§ **WRITTEN PROBLEM**: Copy out the rows below word for word, from the line containing "duly [517, 122]" through the final row, both included. Leave out the pictures.

※

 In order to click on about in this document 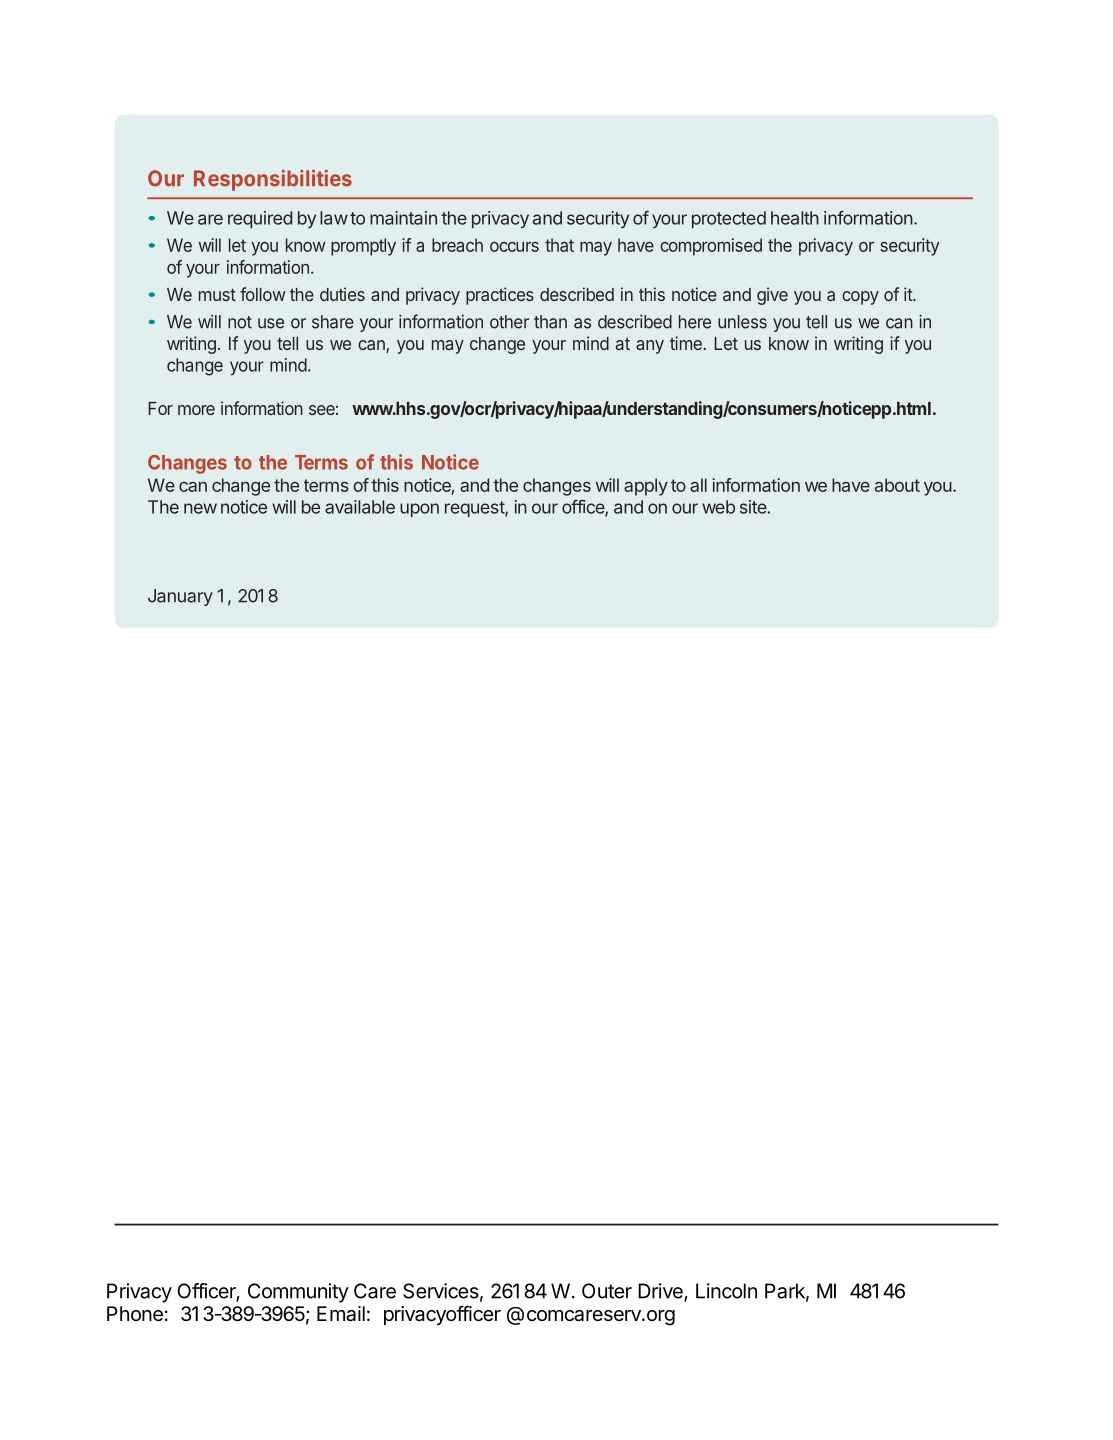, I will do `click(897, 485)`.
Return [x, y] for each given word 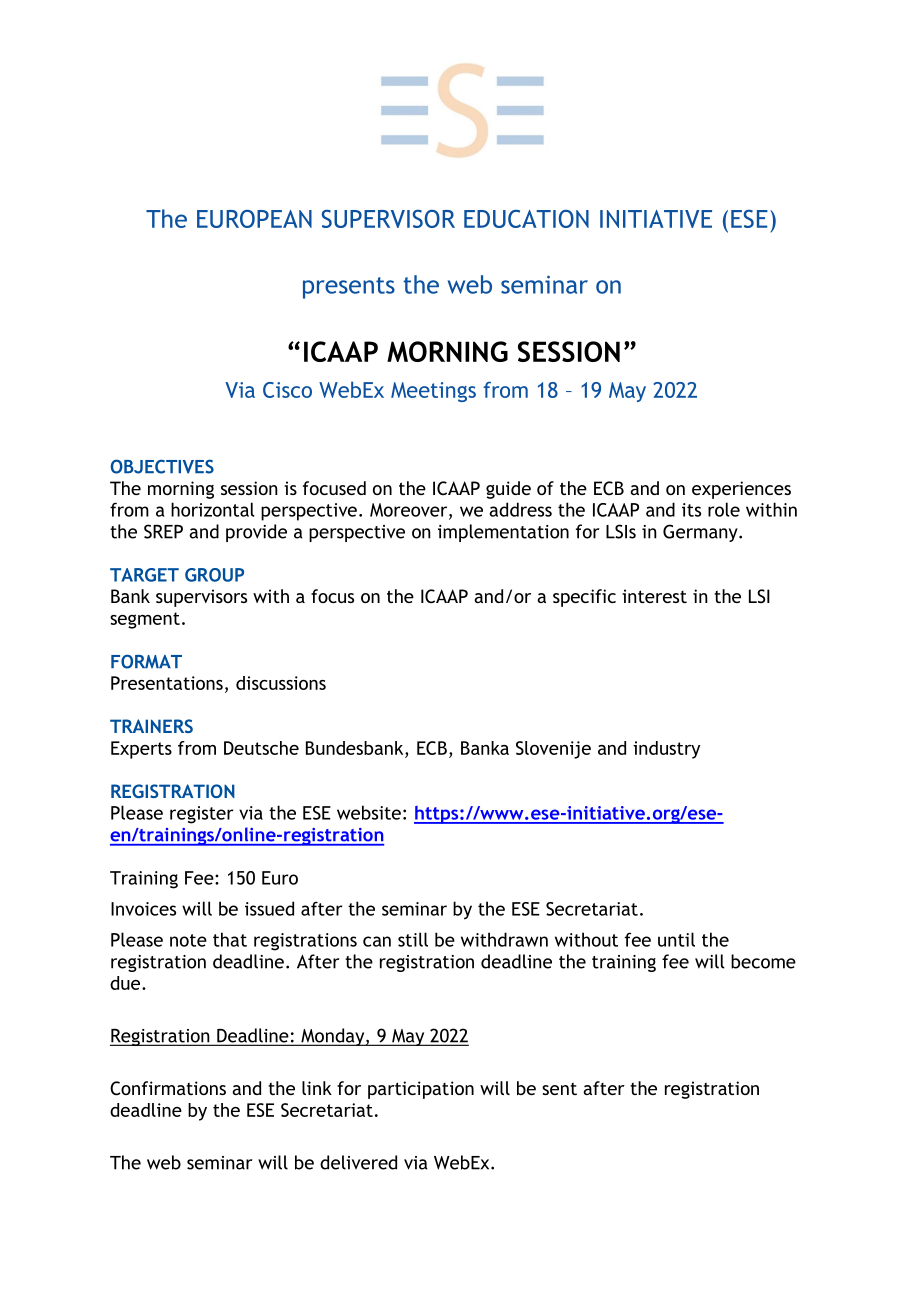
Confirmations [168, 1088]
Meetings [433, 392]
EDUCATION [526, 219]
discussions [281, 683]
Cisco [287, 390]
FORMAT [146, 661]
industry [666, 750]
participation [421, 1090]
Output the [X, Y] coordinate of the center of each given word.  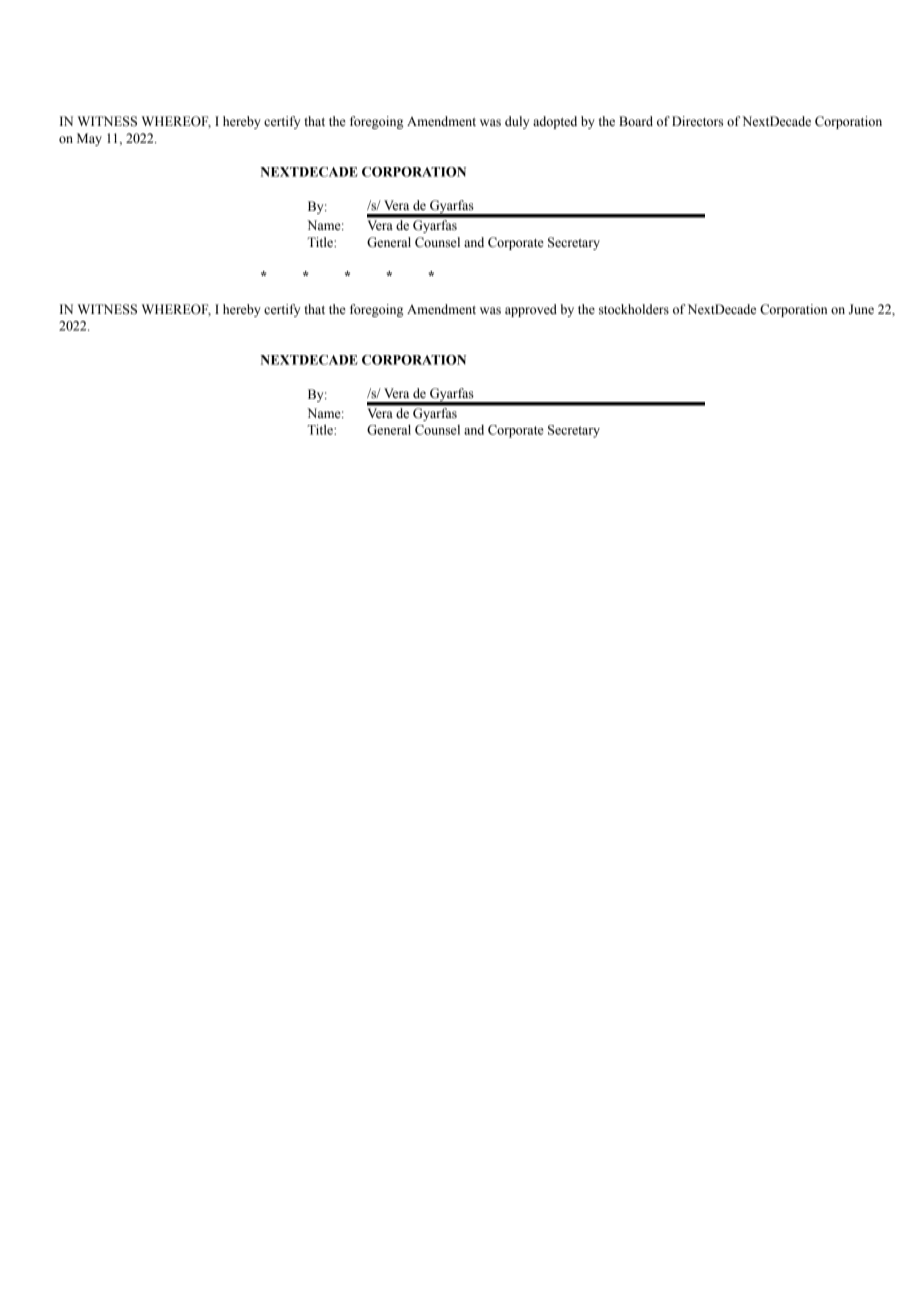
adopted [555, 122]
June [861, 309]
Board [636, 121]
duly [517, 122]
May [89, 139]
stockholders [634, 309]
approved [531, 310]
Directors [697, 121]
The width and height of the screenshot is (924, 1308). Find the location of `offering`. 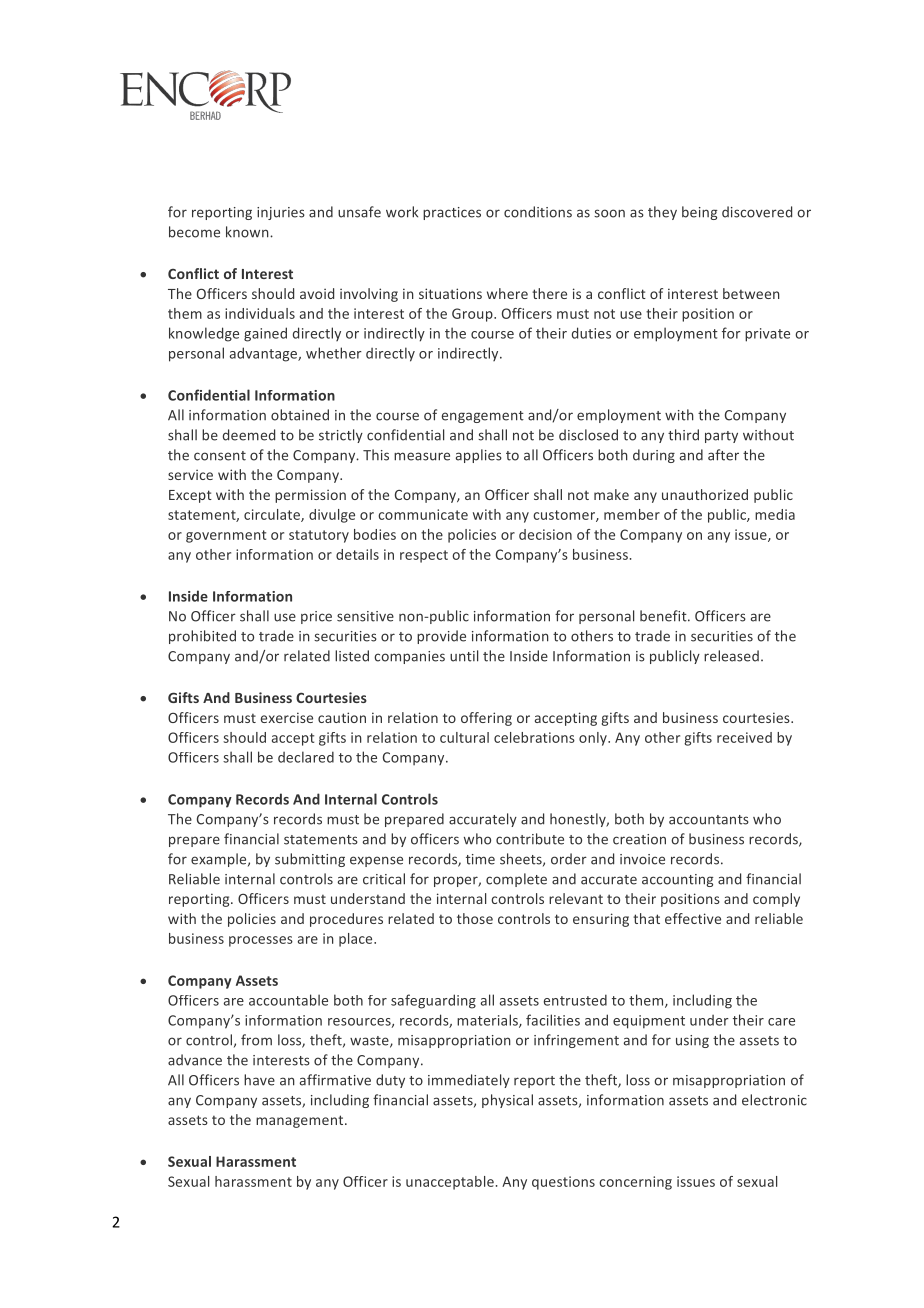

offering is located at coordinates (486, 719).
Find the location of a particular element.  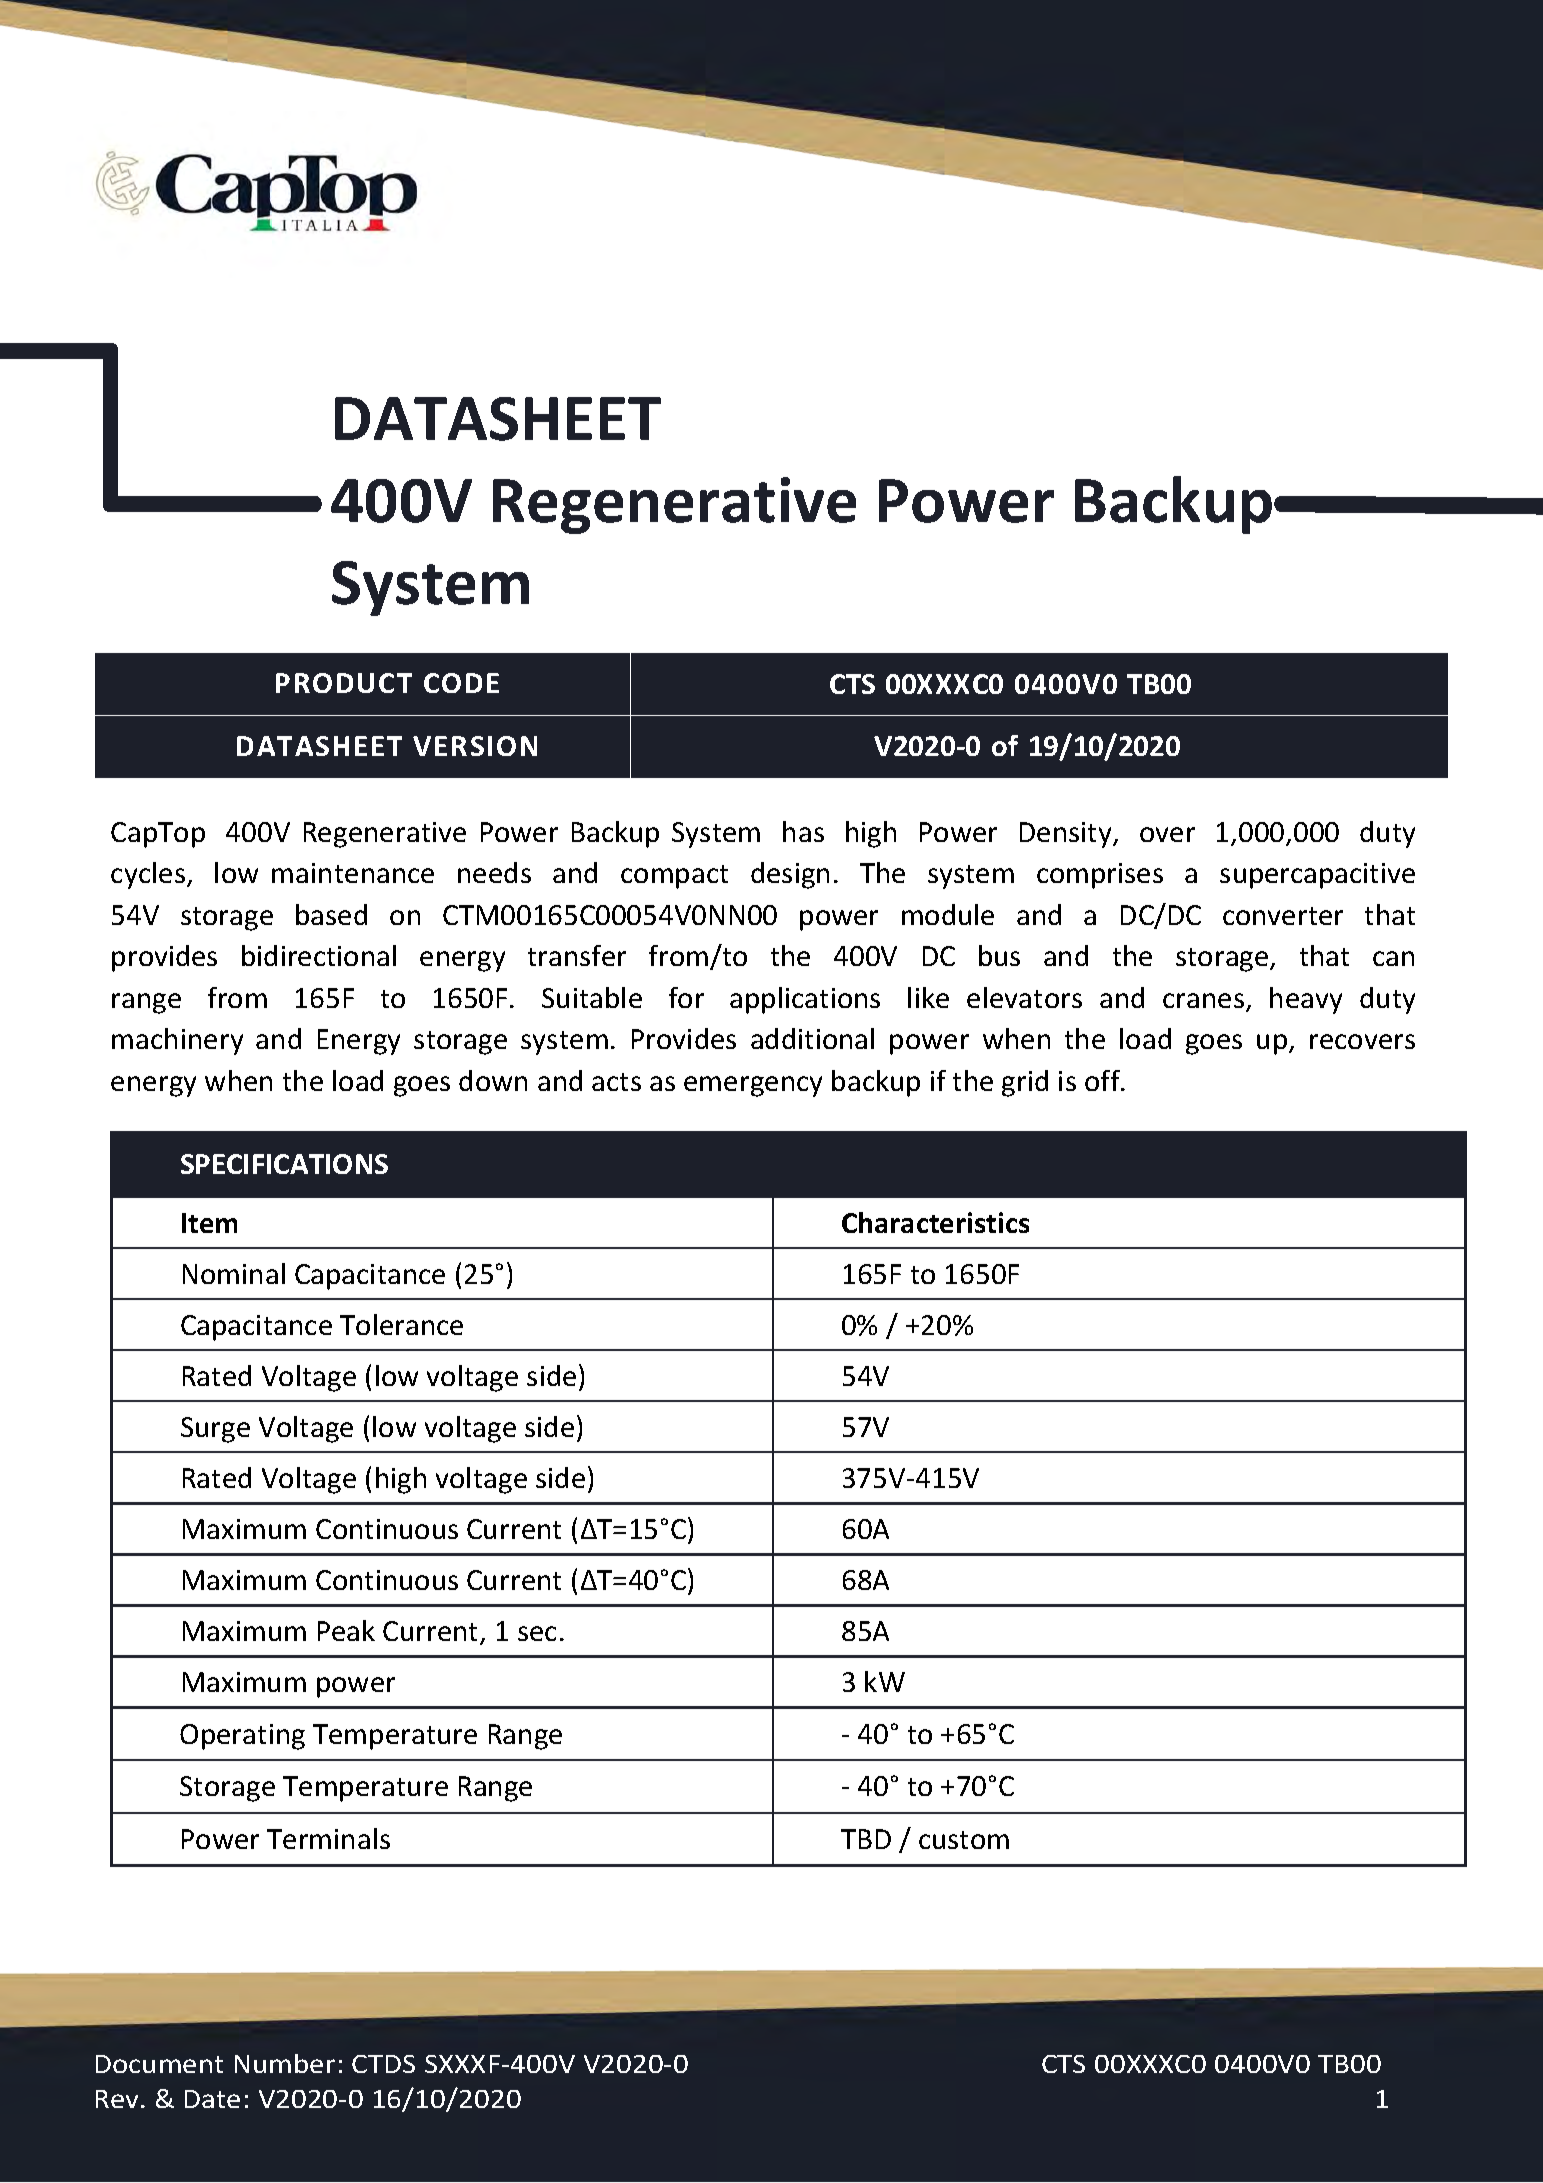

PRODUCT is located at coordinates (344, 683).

※

§ **RESPONSE BELOW**:
duly [517, 122]
May [89, 139]
stockholders [634, 309]
approved [531, 310]
Directors [697, 121]
The width and height of the screenshot is (924, 1308). Find the location of `offering`. 

offering is located at coordinates (486, 719).
Find the location of a particular element.  

PRODUCT is located at coordinates (344, 683).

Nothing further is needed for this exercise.